WYODRĘBNIONY TEKST:

Nasza Loteria SR - pasek na kartach artykułów

Dwieście lat pani Józefo!

Filip Pobihuszka 68 387 52 87 [email protected]
"Setkę” pani Józefy przewidział jej lekarz. 11 lat temu!
"Setkę” pani Józefy przewidział jej lekarz. 11 lat temu! Filip Pobihuszka
Ciężka praca, brak nałogów i... trochę szczęścia, kiedy było potrzebne. Tak w wielkim skrócie wyglądało życie pani Józefy Momot z Nowego Miasteczka, która obchodziła niedawno swoje setne urodziny! Nasza redakcja odwiedziła szanowną jubilatkę.

Na imprezie urodzinowej pani Józefy zjawiło się niedawno aż sto osób. Liczba to nieprzypadkowa, bo naszej szanownej jubilatce stuknęła niedawno właśnie... setka. Były życzenia od burmistrza, były i od premiera. Także my pojechaliśmy do Nowego Miasteczka, by pogratulować tego wspaniałego jubileuszu i posłuchać, co nasza bohaterka ma do powiedzenia po przeżyciu stu lat.

Pani Józefa, z domu Grocholska, urodziła się 16 marca 1913 roku w Kołacinie, niewielkiej wsi nieopodal Książa Wielkopolskiego. Miała cztery siostry i czterech braci. - Teraz każdy ma jedno, dwoje dzieci. A dawniej... Mój Boże! Księża nawoływali, żeby było jak najwięcej. I ludzie się słuchali! - mówi pani Józefa. - Nas było dwanaścioro w domu - dodaje. Starsze rodzeństwo uczyło się jeszcze w języku niemieckim, pani Józefa poszła już do szkoły, gdzie mówiono po polsku. Najstarszy z jej braci, Stanisław zginął na wojnie polsko-bolszewickiej, podczas zwiadu. Najstarsza z sióstr trafiła do zakonu sióstr sercanek we francuskim Nantes. Podczas dwudziestolecia międzywojennego, pani Józefa pracowała w poznańskim sierocińcu. - Tam były takie dzieci malutkie, podrzutki - wspomina stulatka. Gdy wybuchła II woja światowa, wraz ze swoją siostrą, która też pracowała w stolicy Wielkopolski oraz z przyszłą bratową, uciekały pieszo z Poznania do domu, na wieś. - Dwa dni żeśmy uciekały - opowiada pani Józefa.

Ale nasza bohaterka nie zagrzała długo miejsca w rodzinnym Kołacinie, gdyż niedługo potem Niemcy wysłali ja na roboty przymusowe. Trafiła do samego serca Rzeszy, do Berlina gdzie, podobnie jak w Poznaniu, pracowała przy dzieciach. Ale miała szczęście i trafiła na dobrych ludzi. - Te kobiety niemieckie to były takie wyrozumiałe! - wspomina.

ZESTAW ZADAŃ:
A - Przepisz słowo w słowo fragment tekstu o pani Józefie: zacznij od miejsca ze słowami „Ale nasza bohaterka” i skończ po słowach „wyrozumiałe! - wspomina.”.
B - Gdzie pani Józefa pracowała podczas dwudziestolecia międzywojennego według tekstu o jej setnych urodzinach?
C - Oceń, czy poniższe zdania zgadzają się z tekstem o pani Józefie. Przy każdym odpowiedz „tak” lub „nie” i przytocz rozstrzygające słowa tekstu.
(i) Pani Józefa urodziła się w Kołacinie.
(ii) Najstarszy brat pani Józefy, Stanisław, zginął podczas II wojny światowej.
(iii) Na roboty przymusowe pani Józefa trafiła do Berlina.

MATERIAŁ:
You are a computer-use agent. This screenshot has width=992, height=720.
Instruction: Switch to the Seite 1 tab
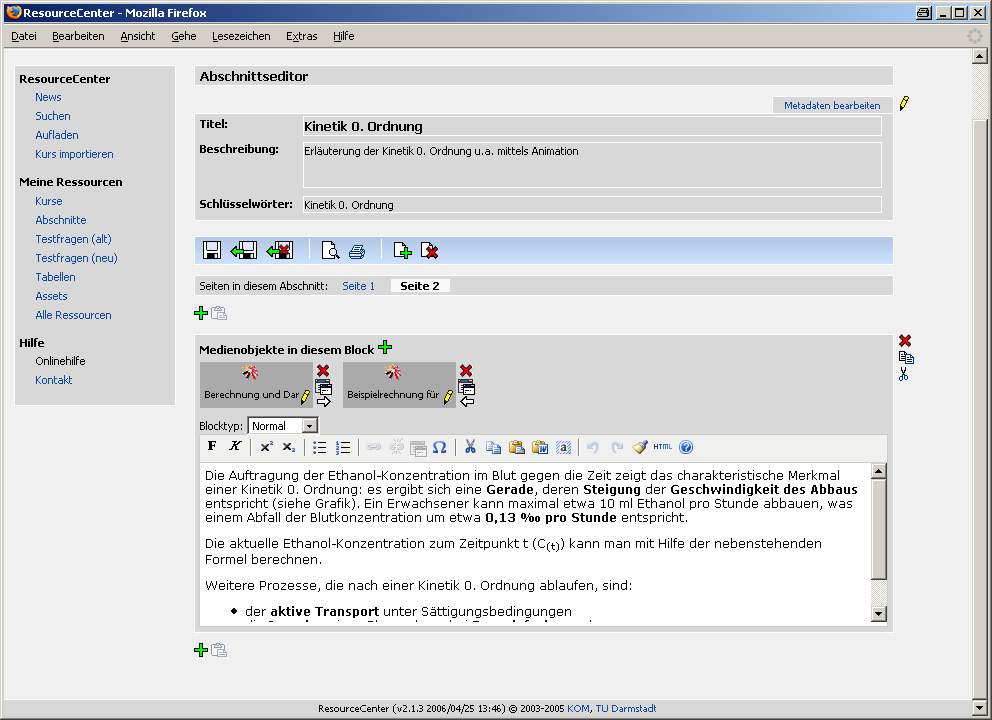(358, 286)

ROZWIĄZANIA ZADAŃ:
A -
Ale nasza bohaterka nie zagrzała długo miejsca w rodzinnym Kołacinie, gdyż niedługo potem Niemcy wysłali ja na roboty przymusowe. Trafiła do samego serca Rzeszy, do Berlina gdzie, podobnie jak w Poznaniu, pracowała przy dzieciach. Ale miała szczęście i trafiła na dobrych ludzi. - Te kobiety niemieckie to były takie wyrozumiałe! - wspomina.

B - W poznańskim sierocińcu.

C -
(i) Tak: „urodziła się 16 marca 1913 roku w Kołacinie”.
(ii) Nie: „zginął na wojnie polsko-bolszewickiej, podczas zwiadu”.
(iii) Tak: „Trafiła do samego serca Rzeszy, do Berlina”.